◆ **DOCUMENT SEGMENT**
☆ ☆ ☆

Re: Unbounded sources unable to recover from checkpointMark when withMaxReadTime() is used

2020-07-28 Thread Maximilian Michels

Hi Mani,

The implementation of BoundedReadFromUnboundedSource currently doesn't 
allow that in the same way sources checkpoint. We would either have to 
convert it into a proper source (it's a DoFn atm), or store the 
checkpoint mark in Beam managed state (which will be checkpointed). The 
latter is probably easier.


-Max

On 27.07.20 21:43, Sunny, Mani Kolbe wrote:

Thank you Max. Is there a reference code somewhere to implement checkpointing 
for BoundedReadFromUnboundedSource ? I couldn’t quiet figure out where to get 
restored checkpointMark. It appears to be specific to runner implementations.

☆ ☆ ☆

◆ **GIVEN RECORDS**
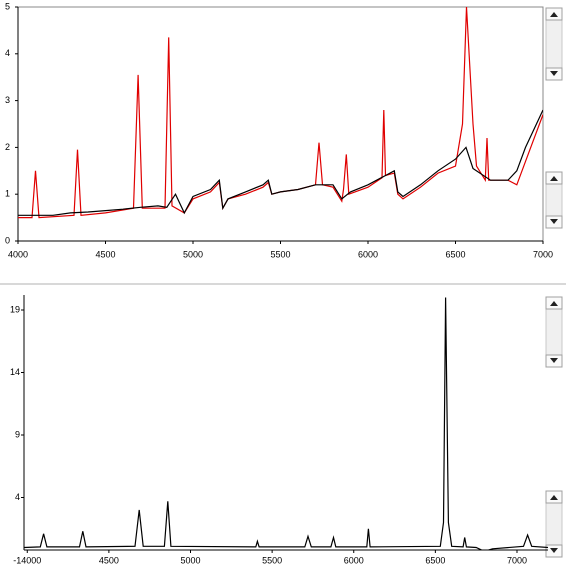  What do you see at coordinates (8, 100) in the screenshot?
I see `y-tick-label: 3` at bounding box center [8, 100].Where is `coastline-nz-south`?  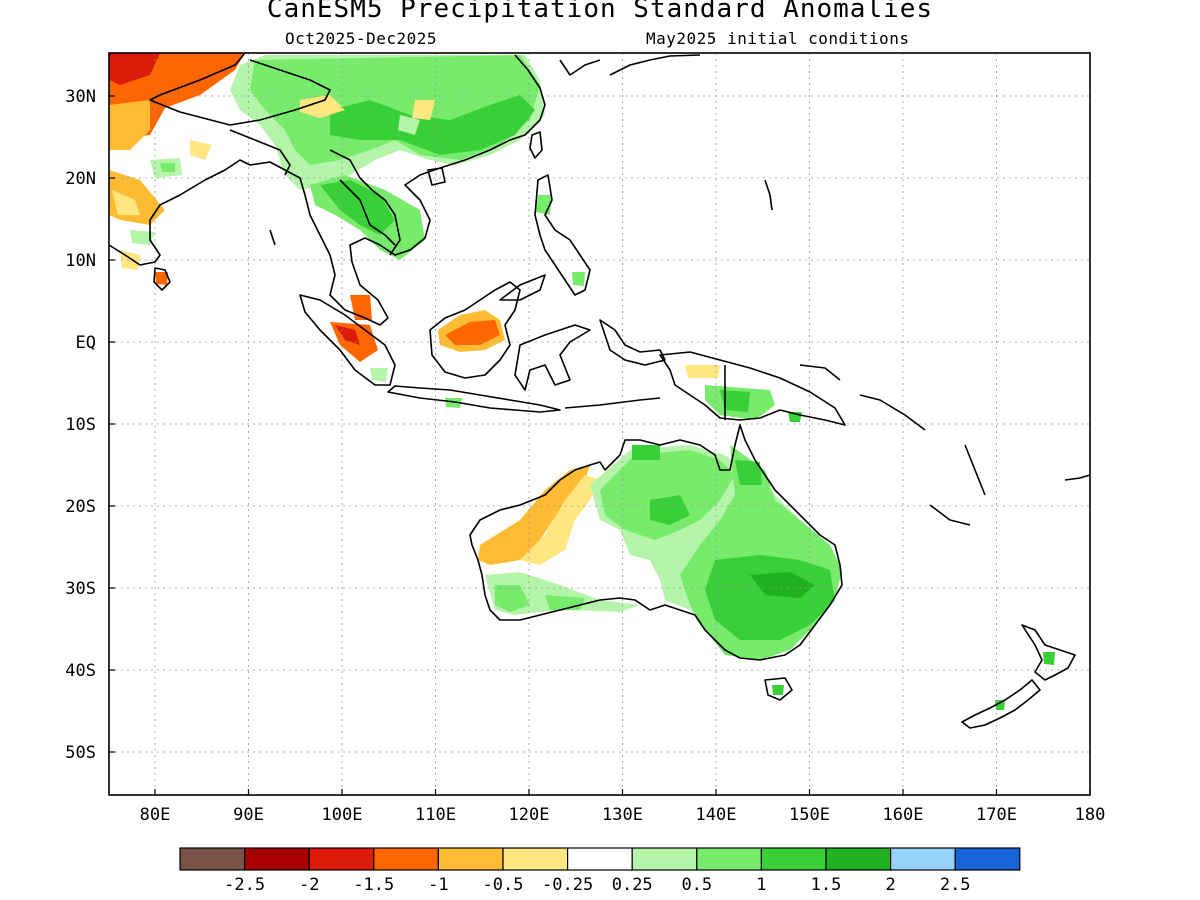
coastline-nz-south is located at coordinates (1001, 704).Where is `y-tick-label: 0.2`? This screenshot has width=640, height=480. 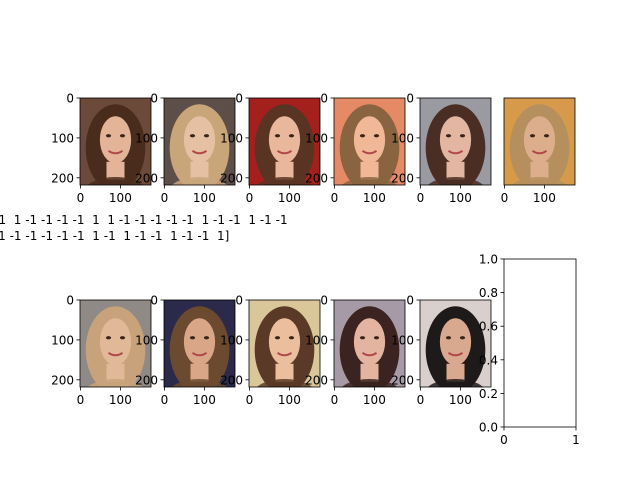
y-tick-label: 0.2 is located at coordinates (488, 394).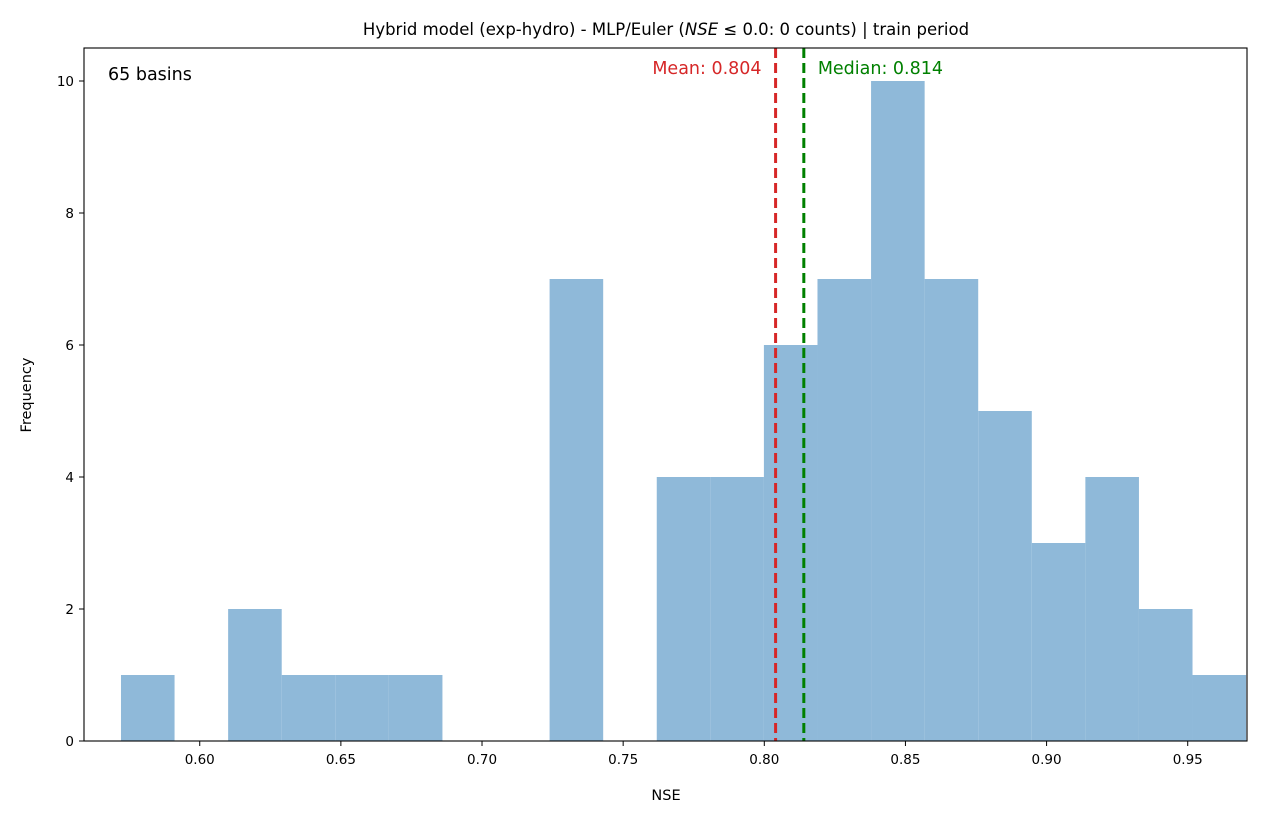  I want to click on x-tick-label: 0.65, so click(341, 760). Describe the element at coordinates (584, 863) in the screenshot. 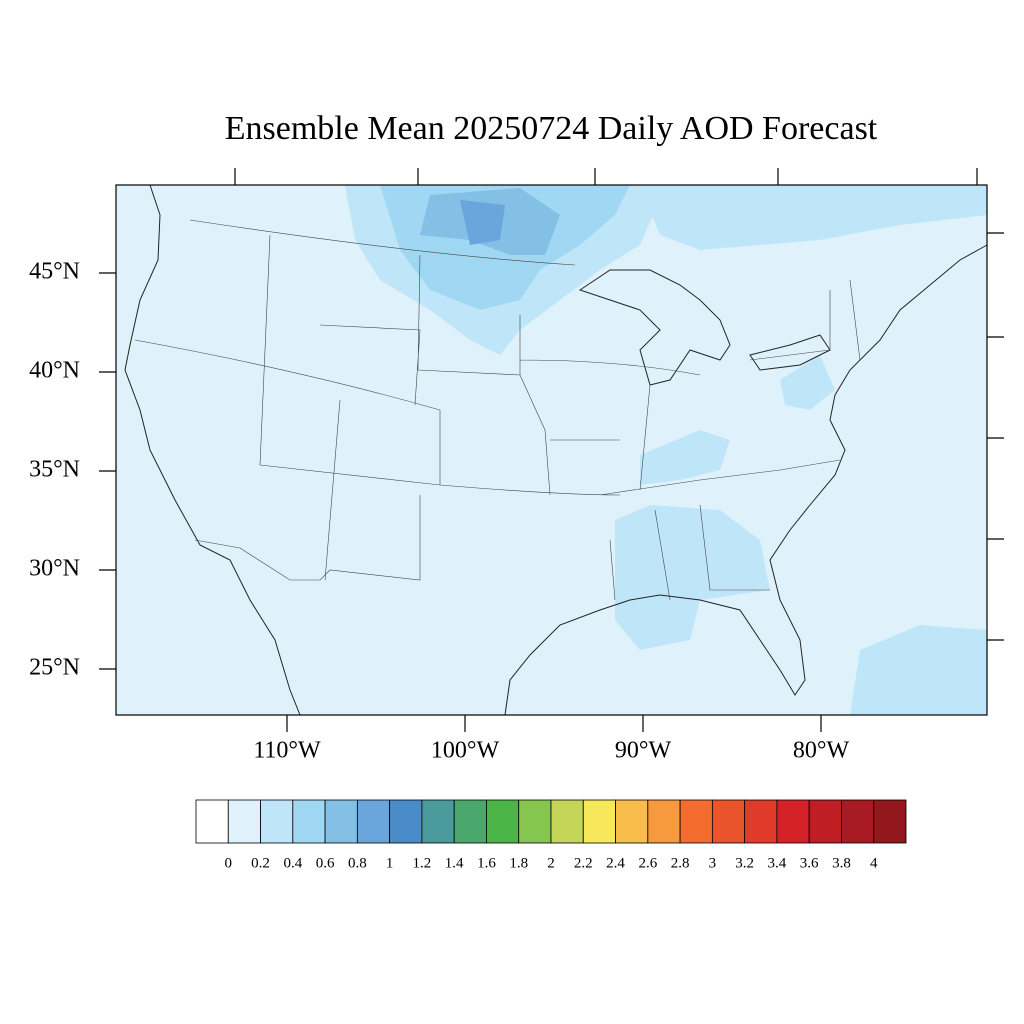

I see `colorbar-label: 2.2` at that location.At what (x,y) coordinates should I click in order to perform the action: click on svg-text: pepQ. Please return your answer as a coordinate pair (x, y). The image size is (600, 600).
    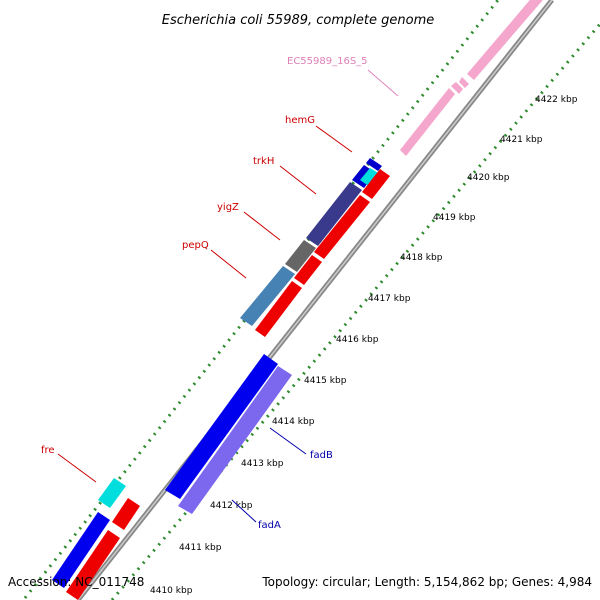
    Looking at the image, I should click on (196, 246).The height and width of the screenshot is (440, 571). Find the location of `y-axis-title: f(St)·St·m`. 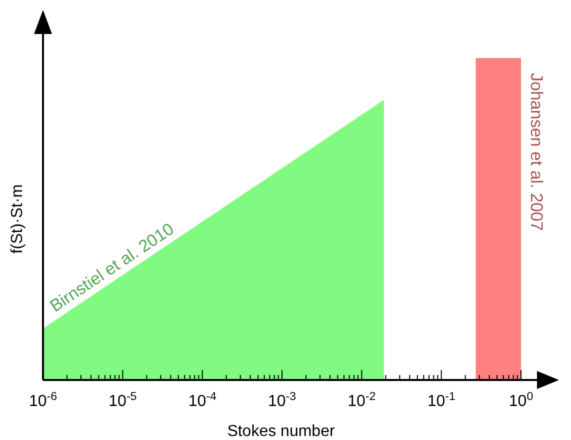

☆ ☆ ☆

◆ **TASK SET**
A: List every distinct term in the mailing list thread that is written as a single word with a capital letter inside it. Give each term once.
B: Reproduce word for word the part of the mailing list thread from "Re: Unbounded sources" up to and including "is probably easier.".
C: State whether each statement agrees with the mailing list thread, answering yes or no and quoting the words that decide it:
(i) Max considers converting BoundedReadFromUnboundedSource into a proper source to be the easier option.
(ii) Mani's message is dated 27.07.20.
(iii) BoundedReadFromUnboundedSource is currently implemented as a DoFn.

◆ **ANSWERS**
A:
withMaxReadTime()
checkpointMark
BoundedReadFromUnboundedSource
DoFn

B:
Re: Unbounded sources unable to recover from checkpointMark when withMaxReadTime() is used

2020-07-28 Thread Maximilian Michels

Hi Mani,

The implementation of BoundedReadFromUnboundedSource currently doesn't 
allow that in the same way sources checkpoint. We would either have to 
convert it into a proper source (it's a DoFn atm), or store the 
checkpoint mark in Beam managed state (which will be checkpointed). The 
latter is probably easier.

C:
(i) No: "or store the checkpoint mark in Beam managed state (which will be checkpointed). The latter is probably easier."
(ii) Yes: "On 27.07.20 21:43, Sunny, Mani Kolbe wrote:"
(iii) Yes: "convert it into a proper source (it's a DoFn atm)"